== REQUEST A ==
Show every line of the listing that contains the word "your".
== REQUEST B ==
Carry on the math forum excerpt about the sum of 1/((x+π)²n²) from where it stops.

== SELECTED PASSAGE ==
With $\epsilon=1$, we have for all $N>1$

$$\begin{align} \left|\sum_{n=1}^\infty \frac{1}{(x+\pi)^2n^2}-\sum_{n=1}^N \frac{1}{(x+\pi)^2n^2} \right|&=\sum_{n=N+1}^\infty \frac{1}{(x+\pi)^2n^2}\\\\ &\ge \frac1{(x+\pi)^2(N+1)^2}\\\\ &\ge1 \end{align}$$

whenever $x= -\pi+\frac1{ N+1}$. And we are done!

Answer 3

Put $f_n(x)=\displaystyle\sum_{k=1}^n\frac{1}{(x+\pi)^2k^2}$. Then for each $x\in(\pi,\pi)$, $f_n(x)\rightarrow \frac{\pi^2}{6(x+\pi)^2}$. Hence $f_n\xrightarrow{p.w} f$, where $f(x)=\frac{\pi^2}{6(x+\pi)^2}$ for all $x\in(-\pi,\pi)$.

== GIVEN DATA ==
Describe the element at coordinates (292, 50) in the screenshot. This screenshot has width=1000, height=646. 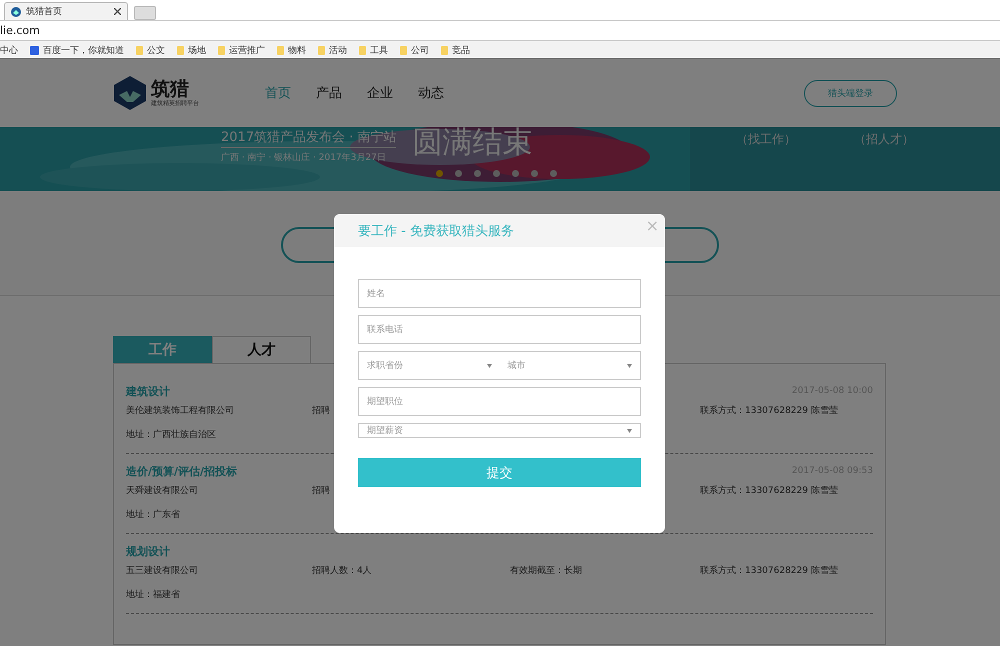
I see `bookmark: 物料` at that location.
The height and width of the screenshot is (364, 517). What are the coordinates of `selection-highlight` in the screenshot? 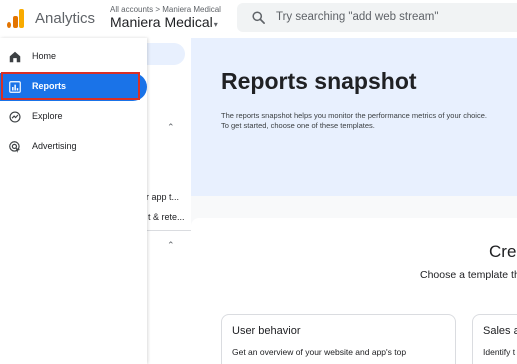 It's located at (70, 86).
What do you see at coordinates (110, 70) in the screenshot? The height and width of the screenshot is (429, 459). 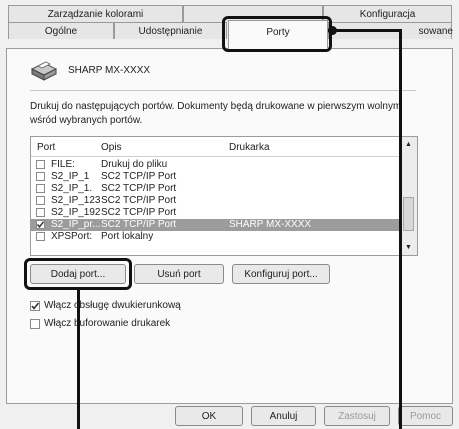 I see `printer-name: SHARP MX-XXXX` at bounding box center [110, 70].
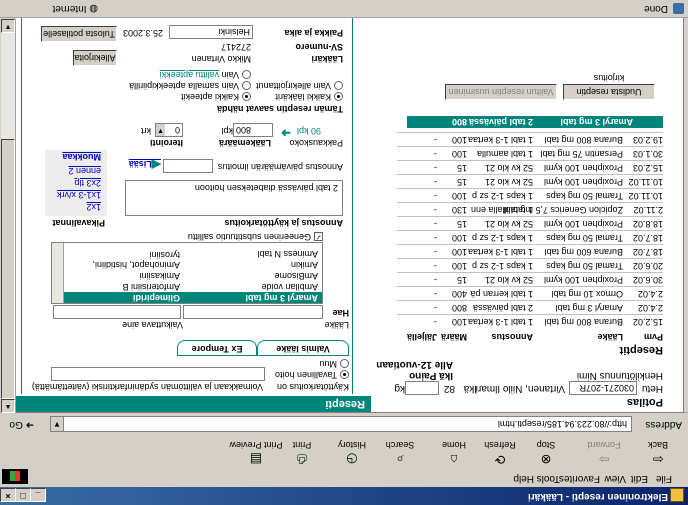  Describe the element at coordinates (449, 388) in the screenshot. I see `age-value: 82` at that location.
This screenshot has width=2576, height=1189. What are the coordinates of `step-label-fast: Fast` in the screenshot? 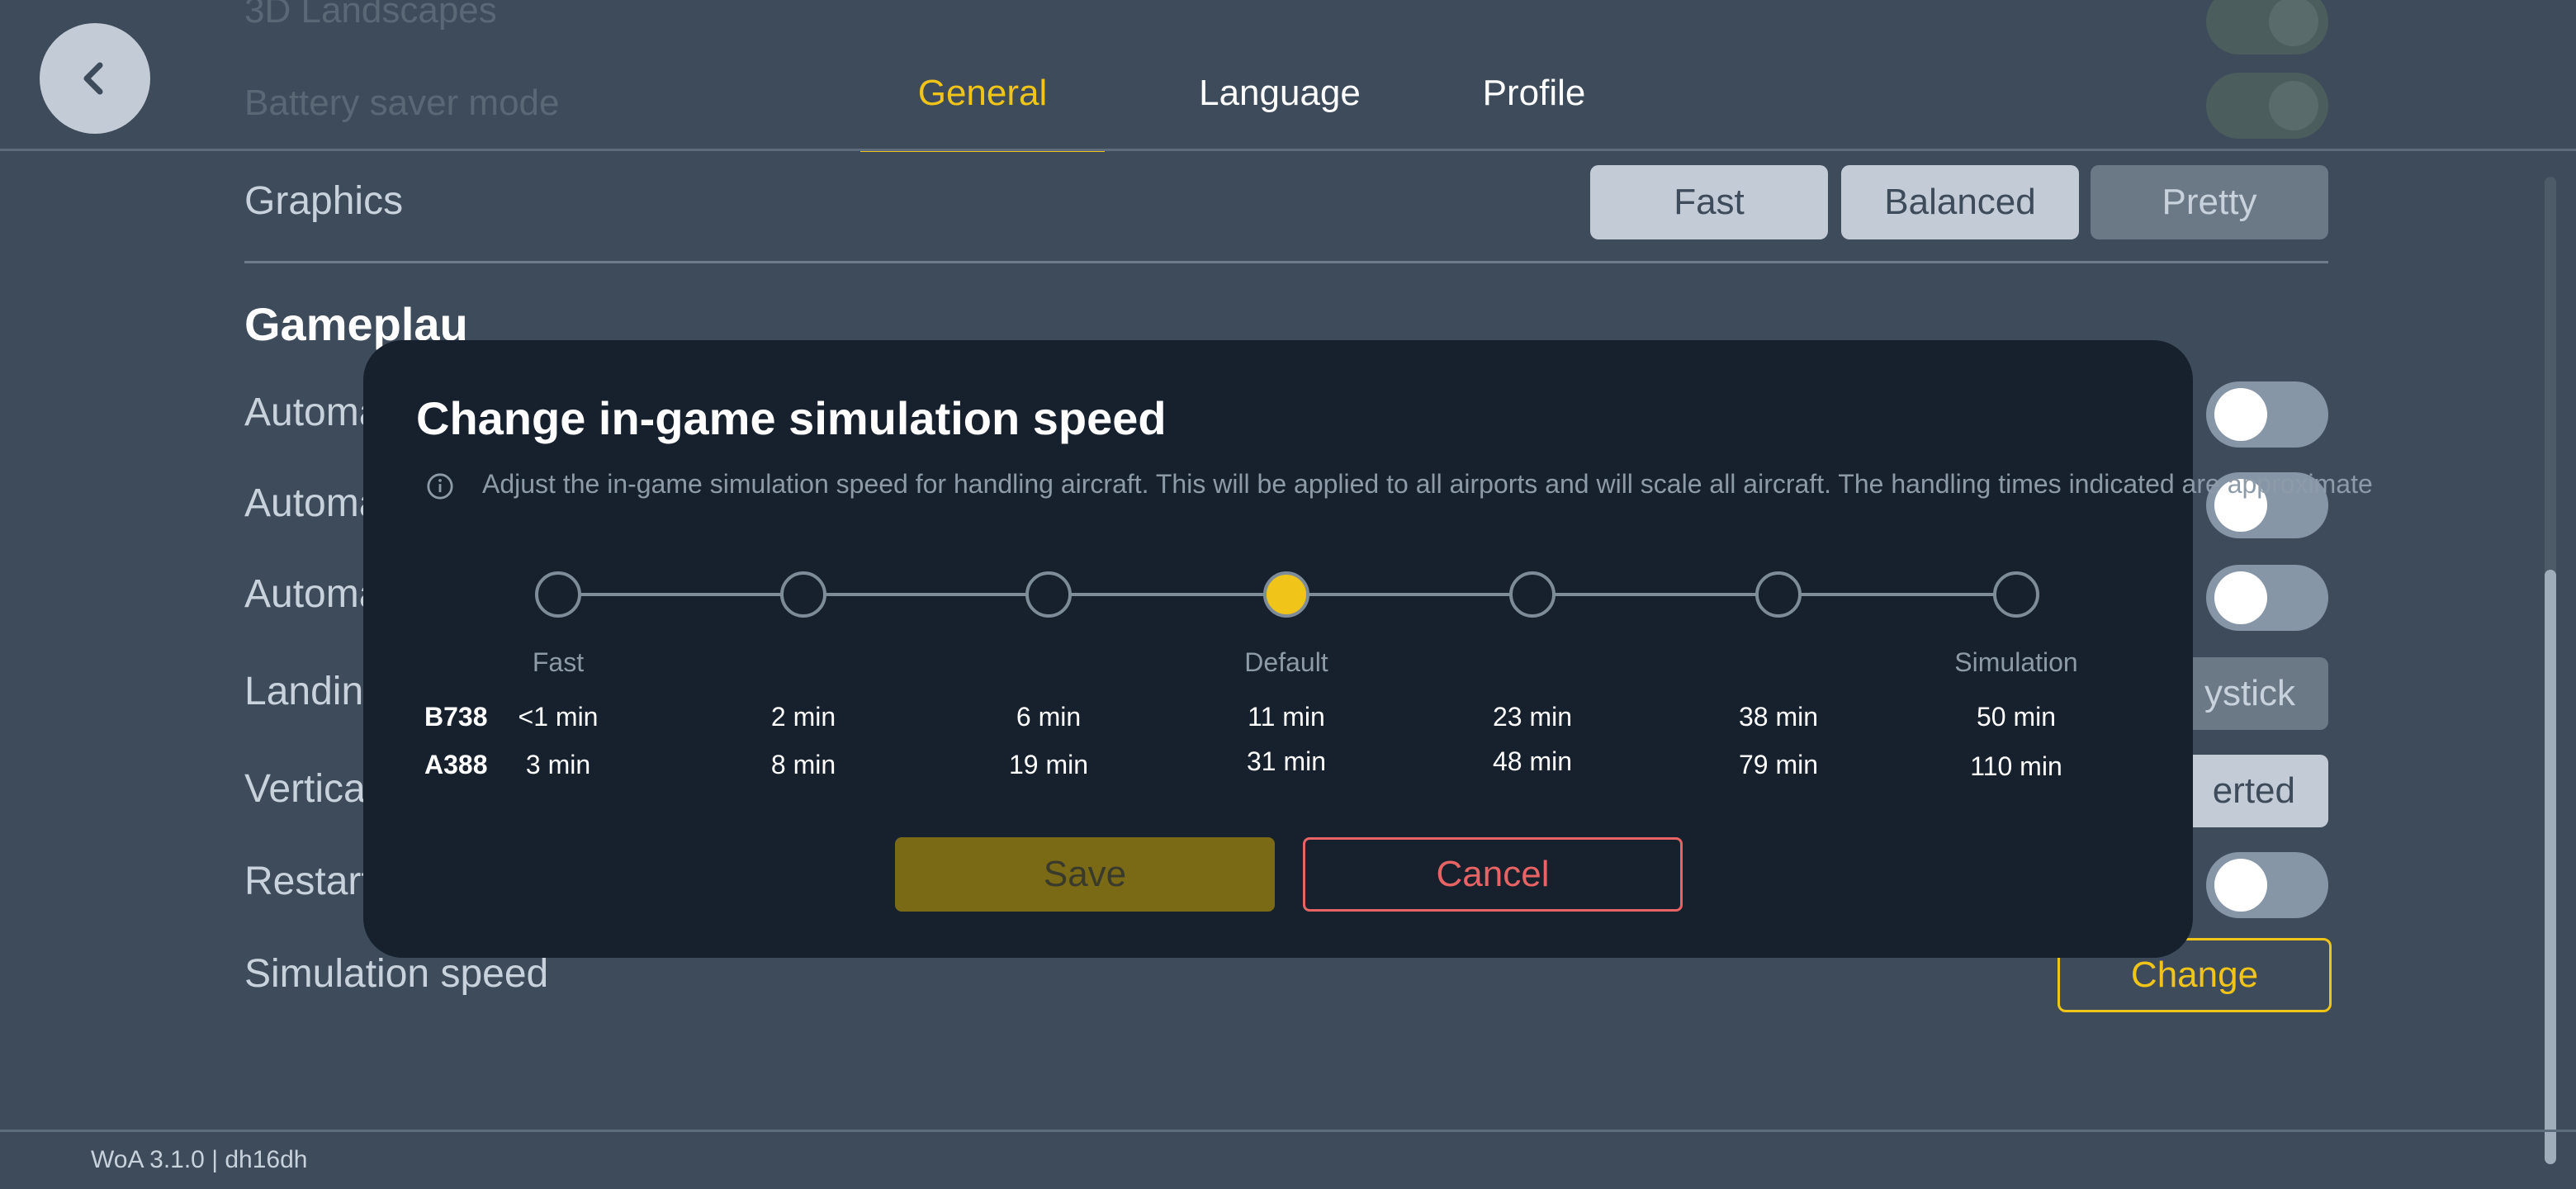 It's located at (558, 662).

---

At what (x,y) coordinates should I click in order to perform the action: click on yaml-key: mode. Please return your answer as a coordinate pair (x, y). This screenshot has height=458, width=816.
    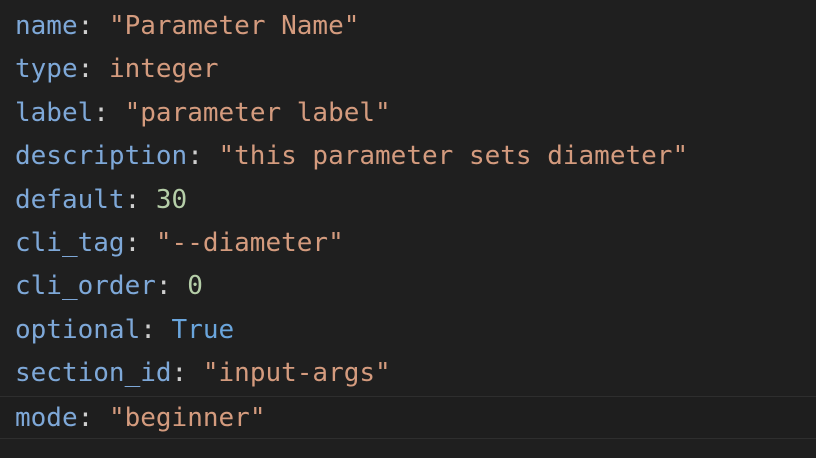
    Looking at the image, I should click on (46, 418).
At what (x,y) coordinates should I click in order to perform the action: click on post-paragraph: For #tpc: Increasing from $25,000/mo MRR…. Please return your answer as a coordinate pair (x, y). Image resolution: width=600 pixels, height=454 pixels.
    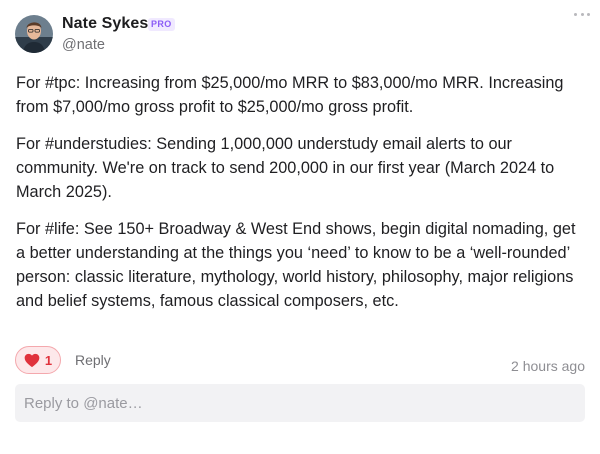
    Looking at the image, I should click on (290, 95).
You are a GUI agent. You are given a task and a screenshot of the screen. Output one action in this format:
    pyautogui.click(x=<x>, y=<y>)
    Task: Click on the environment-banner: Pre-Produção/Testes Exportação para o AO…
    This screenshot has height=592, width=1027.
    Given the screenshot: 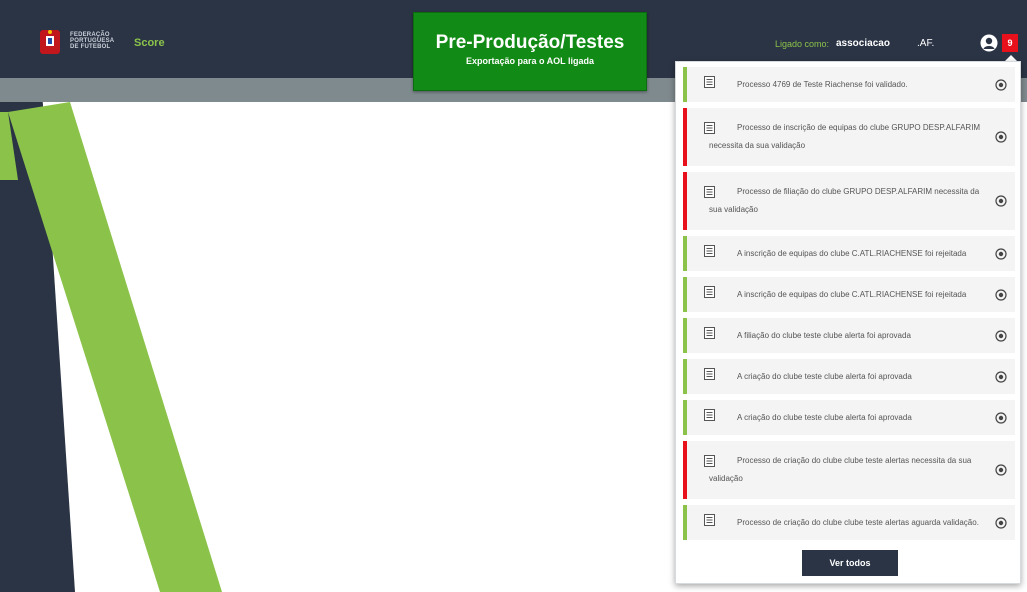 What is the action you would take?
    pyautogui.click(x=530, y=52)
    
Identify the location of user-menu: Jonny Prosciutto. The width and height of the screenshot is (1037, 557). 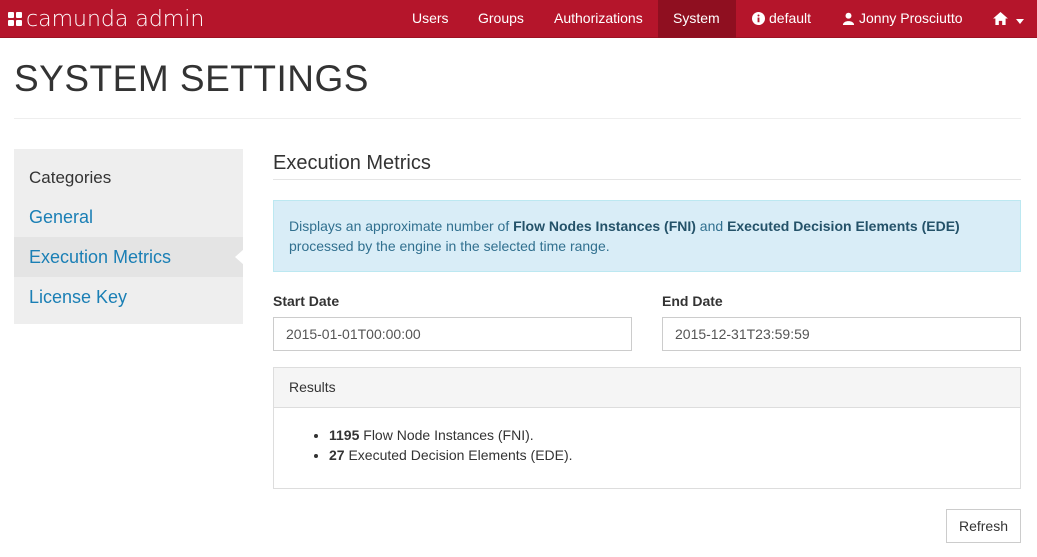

== ANSWER SPACE A ==
At what (x,y) coordinates should I click in order to perform the action: click on yaml-key: mode. Please return your answer as a coordinate pair (x, y). This screenshot has height=458, width=816.
At what (x,y) coordinates should I click in order to perform the action: click on post-paragraph: For #tpc: Increasing from $25,000/mo MRR…. Please return your answer as a coordinate pair (x, y). Image resolution: width=600 pixels, height=454 pixels.

== ANSWER SPACE B ==
For each $n\in\mathbb{N}$, let \begin{eqnarray} M_n&=&\sup\{|f_n(x)-f(x)|~|~x\in(\pi,\pi)\}\\ &=& \sup\left\{\left|\displaystyle\sum_{k=n+1}^{\infty}\frac{1}{(x+\pi)^2k^2}\right|~|~~x\in(\pi,\pi)\right\}\\ &=&\left(\displaystyle\sum_{k=n+1}^{\infty}\frac{1}{k^2}\right)\sup\left\{\left|\displaystyle\frac{1}{(x+\pi)^2}\right|~|~~x\in(\pi,\pi)\right\}\\ &=& \infty \end{eqnarray} i.e., $M_n=\infty$ for all $n$ and so $M_n$ does not converges to zero as $n$ tends to $\infty$. Hence $f_n$ does not converges uniformly.